The Sostenuto Pedal (The Middle Pedal)
On a grand piano, the middle pedal functions as a selective hold pedal. It will release the dampers only on the notes that you depress and hold before pressing the pedal. To put it simply: You play some note – while holding them down, press the middle pedal and hold it down to keep the dampers of the held notes from going back down again after releasing the keys. Only those notes continue holding, but new notes played will not hold after you release the keys.
On upright pianos there are a couple different functions for the middle pedal but they rarely perform the function of a sostenuto pedal that a grand piano offers.
Older Upright Pianos
Some older upright pianos have a bass sustain for the middle pedal function. This will only release the dampers on the bass section of the piano and leave the other notes in the middle and the treble alone.
The reason for this is that most pieces of music that utilize the middle pedal have low notes that hold while other notes are played in the upper register. So, it functions almost like a sostenuto pedal in many musical contexts.
Newer Upright Pianos
The trend in recent years has been to move away from a quasi-sostenuto (bass sustain) pedal in upright pianos and replace them with what is referred to as a “practice pedal”
The practice pedal is designed to allow someone to practice the piano while reducing the volume of the piano substantially. It accomplishes this by placing a piece of felt between the hammers and the strings. The hammers then strike the felt and the volume of the notes is greatly reduced. This pedal will “lock” into place by pushing it down and to the left and will enable you to still utilize the right and left pedals on the piano in addition to utilizing the practice function.
This is a very useful pedal for homes or apartments where the sound of the piano could be bothersome to neighbors, parents or other members of the household.
Una Corda or Soft Pedal (The Left Pedal)
This pedal is important because it changes the tone of the piano.
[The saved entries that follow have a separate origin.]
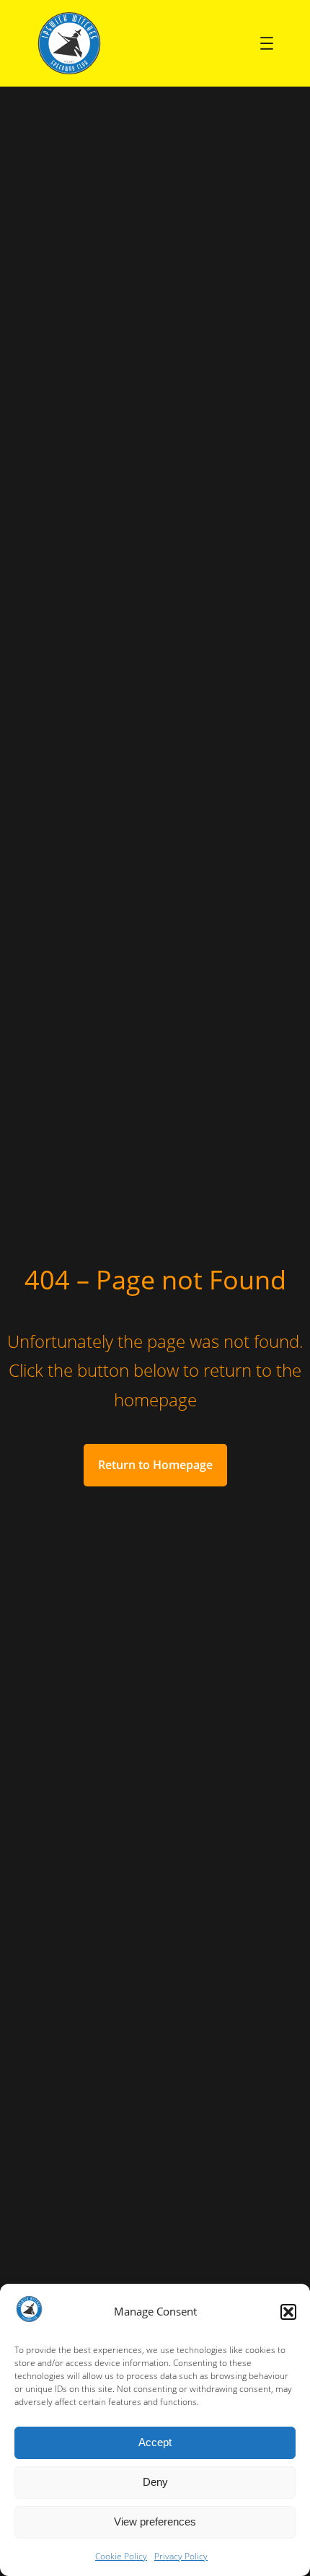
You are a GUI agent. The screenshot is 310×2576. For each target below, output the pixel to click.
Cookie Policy (121, 2556)
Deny (155, 2482)
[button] (288, 2312)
On a grand piano this pedal will shift the entire action – you can actually see the keys move from left to right – and the hammers will strike the strings off center making for a softer sound.
Una corda means “one string” because originally pianos only had two strings for each note and this pedal would shift the action so the hammers hit single strings instead of both. Modern pianos have three strings for each note (through most of the piano) and shifting the hammers makes it so they don’t hit the strings squarely. Not only that, the hammers will hit the strings where they aren’t grooved which produces a warmer tone since the felt is softer than the compacted, grooved part of the hammers.
On upright pianos the left pedal does not function at all like it does on grand pianos. It does not shift the action from left to right but typically will move the action closer to the strings.
By placing the hammers closer to the strings, the left pedal will change the touch of the piano but does not change the tone. It is much more difficult to gain momentum with the hammers closer to the string making it harder to play loud, but not change the tone.
There is a little trick you can try with the left pedal on upright pianos. Because it shifts the action closer to the strings, if you hit the pedal quickly, it can make the hammers strike the strings and produce a sound. On some older pianos if you hold down the right pedal and pump the left pedal you can produce some very weird sounds! It’s certainly not meant to function this way but it’s something fun to try sometime.
I hope that this solves the mystery of the pedals on upright pianos. There is a lot of misconceptions about how these pedals function when compared to grand pianos and my hope is that this article has shed light on this subject.